What is the number of lines in these records with "will" in them? Answer with that number only.

[Data items]
───
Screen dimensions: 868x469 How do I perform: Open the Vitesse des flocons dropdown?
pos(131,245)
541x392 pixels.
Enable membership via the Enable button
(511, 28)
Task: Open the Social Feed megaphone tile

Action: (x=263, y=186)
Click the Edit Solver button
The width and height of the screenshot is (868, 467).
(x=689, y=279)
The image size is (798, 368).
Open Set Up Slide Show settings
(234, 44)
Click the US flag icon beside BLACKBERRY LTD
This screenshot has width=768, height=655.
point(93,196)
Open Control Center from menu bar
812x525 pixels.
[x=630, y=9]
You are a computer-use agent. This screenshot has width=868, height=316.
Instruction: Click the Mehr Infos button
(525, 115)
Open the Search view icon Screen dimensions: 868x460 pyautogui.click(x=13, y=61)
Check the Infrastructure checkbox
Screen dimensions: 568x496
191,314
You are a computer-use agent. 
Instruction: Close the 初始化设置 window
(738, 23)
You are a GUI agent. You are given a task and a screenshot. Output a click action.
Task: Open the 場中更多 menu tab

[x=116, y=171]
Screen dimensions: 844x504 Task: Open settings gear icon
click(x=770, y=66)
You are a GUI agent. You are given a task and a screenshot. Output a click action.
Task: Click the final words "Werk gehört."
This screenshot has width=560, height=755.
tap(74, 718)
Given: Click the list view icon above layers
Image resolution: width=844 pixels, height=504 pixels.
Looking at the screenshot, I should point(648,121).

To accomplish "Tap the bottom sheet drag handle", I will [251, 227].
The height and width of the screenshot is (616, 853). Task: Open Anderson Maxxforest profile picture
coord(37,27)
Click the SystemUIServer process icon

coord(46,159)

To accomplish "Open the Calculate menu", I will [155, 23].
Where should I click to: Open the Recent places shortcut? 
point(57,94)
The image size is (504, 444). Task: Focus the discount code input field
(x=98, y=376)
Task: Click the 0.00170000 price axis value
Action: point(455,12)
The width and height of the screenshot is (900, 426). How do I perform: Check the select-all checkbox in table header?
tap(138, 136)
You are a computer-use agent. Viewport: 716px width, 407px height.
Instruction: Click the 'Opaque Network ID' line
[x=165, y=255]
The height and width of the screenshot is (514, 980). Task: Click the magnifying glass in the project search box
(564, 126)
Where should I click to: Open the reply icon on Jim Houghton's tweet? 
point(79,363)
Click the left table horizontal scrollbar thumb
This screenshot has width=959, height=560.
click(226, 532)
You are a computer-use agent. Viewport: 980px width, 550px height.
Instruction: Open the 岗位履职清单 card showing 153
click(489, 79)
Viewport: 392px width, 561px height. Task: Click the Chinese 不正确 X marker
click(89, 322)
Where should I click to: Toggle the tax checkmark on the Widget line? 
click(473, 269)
───
**WRITTEN ANSWER**
2